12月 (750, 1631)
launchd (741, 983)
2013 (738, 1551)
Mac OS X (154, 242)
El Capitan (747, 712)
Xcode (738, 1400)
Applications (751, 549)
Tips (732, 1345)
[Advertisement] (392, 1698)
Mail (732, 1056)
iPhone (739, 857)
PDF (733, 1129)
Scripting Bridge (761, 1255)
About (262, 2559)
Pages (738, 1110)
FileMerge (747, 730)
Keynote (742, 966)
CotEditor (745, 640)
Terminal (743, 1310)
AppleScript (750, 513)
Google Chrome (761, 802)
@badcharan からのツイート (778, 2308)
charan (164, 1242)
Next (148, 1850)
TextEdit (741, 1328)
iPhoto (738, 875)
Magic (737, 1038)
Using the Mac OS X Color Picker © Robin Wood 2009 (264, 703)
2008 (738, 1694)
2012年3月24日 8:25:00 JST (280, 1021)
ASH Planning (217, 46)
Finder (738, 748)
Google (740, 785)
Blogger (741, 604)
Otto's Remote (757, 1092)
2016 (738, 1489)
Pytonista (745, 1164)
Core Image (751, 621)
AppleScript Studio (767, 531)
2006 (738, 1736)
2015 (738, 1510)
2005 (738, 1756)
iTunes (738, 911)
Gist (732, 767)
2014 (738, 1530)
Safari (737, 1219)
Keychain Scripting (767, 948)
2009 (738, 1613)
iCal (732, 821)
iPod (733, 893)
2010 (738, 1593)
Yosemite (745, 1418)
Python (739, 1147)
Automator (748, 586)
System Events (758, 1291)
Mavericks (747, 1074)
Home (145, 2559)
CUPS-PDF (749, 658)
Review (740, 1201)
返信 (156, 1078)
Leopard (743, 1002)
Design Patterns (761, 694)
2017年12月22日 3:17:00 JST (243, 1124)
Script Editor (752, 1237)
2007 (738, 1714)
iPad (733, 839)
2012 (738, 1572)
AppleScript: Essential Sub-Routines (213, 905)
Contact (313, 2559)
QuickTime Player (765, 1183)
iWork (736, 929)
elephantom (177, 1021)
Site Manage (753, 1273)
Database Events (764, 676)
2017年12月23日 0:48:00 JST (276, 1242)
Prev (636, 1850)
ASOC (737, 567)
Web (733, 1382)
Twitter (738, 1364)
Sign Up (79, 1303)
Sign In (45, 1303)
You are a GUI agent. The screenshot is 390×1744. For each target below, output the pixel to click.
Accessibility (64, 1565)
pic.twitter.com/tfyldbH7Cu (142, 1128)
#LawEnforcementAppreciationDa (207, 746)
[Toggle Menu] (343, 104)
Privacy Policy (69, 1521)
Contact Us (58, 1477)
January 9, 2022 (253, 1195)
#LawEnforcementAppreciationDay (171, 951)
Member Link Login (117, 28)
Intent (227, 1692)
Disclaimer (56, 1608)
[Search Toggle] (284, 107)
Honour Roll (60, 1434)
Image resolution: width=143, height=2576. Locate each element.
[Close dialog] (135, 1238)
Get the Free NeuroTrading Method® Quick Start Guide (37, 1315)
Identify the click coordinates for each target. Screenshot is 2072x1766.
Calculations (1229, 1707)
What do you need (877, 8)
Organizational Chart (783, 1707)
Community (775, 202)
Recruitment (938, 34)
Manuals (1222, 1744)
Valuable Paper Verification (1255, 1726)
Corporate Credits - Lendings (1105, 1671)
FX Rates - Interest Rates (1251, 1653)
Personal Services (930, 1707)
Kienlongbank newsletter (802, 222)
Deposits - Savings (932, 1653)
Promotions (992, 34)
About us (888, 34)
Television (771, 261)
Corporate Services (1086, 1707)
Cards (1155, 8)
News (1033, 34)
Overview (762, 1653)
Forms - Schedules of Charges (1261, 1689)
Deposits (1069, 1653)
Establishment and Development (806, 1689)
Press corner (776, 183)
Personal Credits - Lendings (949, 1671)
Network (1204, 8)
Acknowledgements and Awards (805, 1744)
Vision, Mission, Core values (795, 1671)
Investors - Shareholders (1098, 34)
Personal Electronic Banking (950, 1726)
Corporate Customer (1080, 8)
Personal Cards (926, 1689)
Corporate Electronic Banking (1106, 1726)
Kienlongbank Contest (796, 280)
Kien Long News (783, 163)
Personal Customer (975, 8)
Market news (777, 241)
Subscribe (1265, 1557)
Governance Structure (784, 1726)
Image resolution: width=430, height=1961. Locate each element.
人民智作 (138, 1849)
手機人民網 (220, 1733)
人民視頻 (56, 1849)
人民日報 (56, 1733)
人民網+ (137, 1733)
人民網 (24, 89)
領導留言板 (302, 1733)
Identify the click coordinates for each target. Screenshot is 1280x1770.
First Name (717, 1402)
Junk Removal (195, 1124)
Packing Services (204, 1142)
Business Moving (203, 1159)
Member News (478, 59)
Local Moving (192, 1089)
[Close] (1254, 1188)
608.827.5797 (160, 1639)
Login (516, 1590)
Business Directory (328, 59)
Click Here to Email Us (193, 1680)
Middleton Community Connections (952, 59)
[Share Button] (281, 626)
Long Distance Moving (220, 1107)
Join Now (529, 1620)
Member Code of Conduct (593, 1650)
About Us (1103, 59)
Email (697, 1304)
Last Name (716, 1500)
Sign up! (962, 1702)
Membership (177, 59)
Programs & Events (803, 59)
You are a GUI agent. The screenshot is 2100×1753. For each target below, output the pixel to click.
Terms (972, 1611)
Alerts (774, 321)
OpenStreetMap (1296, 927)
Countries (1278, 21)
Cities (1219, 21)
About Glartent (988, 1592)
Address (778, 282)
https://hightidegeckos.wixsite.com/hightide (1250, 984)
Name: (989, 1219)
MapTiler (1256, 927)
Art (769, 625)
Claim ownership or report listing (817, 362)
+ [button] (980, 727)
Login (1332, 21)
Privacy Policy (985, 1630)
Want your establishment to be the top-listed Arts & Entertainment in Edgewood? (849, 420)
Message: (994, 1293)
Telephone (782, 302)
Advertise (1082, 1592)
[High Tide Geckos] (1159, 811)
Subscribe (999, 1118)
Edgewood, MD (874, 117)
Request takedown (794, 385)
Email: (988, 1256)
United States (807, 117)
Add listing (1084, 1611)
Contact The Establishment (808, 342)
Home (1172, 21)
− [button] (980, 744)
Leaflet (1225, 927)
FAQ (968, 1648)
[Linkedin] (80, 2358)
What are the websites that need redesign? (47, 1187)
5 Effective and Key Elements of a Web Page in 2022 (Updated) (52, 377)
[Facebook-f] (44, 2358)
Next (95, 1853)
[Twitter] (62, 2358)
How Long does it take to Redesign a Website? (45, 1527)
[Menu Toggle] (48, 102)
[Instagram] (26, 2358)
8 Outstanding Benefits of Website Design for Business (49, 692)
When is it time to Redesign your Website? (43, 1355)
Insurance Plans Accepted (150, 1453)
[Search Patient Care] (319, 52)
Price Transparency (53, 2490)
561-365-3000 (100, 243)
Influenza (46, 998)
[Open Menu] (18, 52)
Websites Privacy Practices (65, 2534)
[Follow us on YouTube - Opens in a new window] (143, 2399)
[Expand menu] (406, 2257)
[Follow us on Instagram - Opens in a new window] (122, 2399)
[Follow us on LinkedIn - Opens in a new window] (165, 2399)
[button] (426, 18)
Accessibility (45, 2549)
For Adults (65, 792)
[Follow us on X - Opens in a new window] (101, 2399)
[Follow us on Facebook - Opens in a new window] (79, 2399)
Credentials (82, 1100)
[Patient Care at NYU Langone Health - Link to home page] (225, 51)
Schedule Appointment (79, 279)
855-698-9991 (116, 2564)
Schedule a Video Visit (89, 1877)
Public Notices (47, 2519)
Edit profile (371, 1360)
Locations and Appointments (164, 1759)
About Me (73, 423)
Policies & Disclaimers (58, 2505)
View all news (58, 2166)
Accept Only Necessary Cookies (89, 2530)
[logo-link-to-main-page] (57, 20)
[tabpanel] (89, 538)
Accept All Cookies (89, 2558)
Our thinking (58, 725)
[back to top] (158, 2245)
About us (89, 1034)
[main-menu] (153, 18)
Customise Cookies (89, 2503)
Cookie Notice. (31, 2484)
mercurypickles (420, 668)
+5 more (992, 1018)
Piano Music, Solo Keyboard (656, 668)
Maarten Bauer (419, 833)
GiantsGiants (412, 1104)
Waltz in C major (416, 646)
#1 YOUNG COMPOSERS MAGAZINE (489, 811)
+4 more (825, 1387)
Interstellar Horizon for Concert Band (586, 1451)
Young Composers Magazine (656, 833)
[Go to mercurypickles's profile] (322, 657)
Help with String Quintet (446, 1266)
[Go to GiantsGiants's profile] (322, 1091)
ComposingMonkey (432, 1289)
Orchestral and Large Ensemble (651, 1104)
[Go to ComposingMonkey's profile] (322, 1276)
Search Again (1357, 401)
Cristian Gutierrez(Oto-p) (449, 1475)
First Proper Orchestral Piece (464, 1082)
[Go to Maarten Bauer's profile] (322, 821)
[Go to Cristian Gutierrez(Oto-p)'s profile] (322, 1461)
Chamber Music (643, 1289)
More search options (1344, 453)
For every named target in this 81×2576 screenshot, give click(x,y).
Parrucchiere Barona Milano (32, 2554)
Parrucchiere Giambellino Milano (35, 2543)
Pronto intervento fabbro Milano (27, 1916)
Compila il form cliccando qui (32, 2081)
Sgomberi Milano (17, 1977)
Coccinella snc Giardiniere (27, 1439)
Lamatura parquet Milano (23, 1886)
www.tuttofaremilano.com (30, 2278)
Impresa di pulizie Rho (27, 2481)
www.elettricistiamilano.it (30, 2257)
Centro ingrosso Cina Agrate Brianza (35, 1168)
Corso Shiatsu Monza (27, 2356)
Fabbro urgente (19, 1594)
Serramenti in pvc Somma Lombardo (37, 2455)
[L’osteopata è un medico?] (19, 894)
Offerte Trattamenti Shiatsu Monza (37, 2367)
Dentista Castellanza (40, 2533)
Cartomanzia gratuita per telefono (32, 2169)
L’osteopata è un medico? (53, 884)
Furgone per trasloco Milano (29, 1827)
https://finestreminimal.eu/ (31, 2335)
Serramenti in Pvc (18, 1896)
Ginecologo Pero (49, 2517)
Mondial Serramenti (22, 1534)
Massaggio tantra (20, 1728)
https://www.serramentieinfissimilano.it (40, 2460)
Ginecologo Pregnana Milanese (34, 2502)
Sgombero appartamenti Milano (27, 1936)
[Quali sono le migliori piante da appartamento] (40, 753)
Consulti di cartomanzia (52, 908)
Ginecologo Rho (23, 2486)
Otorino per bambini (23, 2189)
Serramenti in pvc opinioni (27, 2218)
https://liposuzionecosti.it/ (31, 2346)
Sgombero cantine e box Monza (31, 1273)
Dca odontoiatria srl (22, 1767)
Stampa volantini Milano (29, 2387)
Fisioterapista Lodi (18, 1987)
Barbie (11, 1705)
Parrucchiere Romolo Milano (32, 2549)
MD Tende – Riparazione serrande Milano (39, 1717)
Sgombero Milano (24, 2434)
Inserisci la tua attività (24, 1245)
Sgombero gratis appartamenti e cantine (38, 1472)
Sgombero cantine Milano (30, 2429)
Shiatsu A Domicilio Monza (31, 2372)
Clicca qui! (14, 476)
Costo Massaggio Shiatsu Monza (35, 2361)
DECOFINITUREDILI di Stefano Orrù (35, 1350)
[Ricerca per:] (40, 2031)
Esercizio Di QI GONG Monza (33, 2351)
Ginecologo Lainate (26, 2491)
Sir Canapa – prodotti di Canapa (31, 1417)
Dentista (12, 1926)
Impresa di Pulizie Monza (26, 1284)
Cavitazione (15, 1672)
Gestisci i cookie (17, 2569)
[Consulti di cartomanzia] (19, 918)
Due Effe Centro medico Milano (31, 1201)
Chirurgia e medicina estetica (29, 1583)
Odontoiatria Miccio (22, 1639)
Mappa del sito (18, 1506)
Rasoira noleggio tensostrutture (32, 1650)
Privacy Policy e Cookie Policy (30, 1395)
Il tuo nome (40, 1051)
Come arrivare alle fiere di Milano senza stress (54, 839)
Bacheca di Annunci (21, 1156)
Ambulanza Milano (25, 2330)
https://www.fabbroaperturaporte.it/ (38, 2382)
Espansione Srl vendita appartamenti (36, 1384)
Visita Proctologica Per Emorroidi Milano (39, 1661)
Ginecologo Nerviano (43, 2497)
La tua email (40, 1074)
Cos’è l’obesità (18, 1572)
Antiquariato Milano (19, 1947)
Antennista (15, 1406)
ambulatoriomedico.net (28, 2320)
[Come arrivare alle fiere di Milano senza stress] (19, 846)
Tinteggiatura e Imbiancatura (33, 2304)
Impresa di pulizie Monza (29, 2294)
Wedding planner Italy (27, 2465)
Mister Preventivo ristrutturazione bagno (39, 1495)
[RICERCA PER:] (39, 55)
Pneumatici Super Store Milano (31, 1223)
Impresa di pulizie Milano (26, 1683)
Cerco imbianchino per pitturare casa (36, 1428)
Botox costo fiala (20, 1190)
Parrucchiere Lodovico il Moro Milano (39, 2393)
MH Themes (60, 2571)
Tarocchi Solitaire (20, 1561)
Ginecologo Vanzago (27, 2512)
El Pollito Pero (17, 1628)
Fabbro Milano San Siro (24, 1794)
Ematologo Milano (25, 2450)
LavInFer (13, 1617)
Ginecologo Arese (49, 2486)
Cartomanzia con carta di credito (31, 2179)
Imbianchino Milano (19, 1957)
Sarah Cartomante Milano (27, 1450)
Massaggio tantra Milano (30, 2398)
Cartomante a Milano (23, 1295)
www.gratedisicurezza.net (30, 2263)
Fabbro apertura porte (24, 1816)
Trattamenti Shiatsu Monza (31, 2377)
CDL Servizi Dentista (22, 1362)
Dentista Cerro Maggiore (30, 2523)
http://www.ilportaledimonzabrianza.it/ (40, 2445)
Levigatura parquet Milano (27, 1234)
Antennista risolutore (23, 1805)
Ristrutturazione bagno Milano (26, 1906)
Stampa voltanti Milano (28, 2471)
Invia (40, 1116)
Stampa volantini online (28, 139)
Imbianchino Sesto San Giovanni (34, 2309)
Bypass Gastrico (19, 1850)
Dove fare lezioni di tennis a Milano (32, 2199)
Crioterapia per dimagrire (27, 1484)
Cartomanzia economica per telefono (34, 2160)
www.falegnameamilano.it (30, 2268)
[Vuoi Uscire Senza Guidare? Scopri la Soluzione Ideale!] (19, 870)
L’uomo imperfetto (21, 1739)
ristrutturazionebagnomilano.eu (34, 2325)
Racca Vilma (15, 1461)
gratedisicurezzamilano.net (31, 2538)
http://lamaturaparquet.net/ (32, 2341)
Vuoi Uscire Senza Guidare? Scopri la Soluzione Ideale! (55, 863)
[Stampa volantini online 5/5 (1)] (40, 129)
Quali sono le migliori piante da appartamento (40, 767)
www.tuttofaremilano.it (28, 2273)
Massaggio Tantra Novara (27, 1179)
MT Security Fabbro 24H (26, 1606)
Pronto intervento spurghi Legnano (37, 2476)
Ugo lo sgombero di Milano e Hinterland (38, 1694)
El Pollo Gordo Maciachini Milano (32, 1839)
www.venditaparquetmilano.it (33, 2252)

▬▬▬

▶ WORK REQUIRED
Looking over the records, find each line with the word "Events" and copy it.

▶ WRITTEN REPLY
System Events (758, 1291)
Database Events (764, 676)
Programs & Events (803, 59)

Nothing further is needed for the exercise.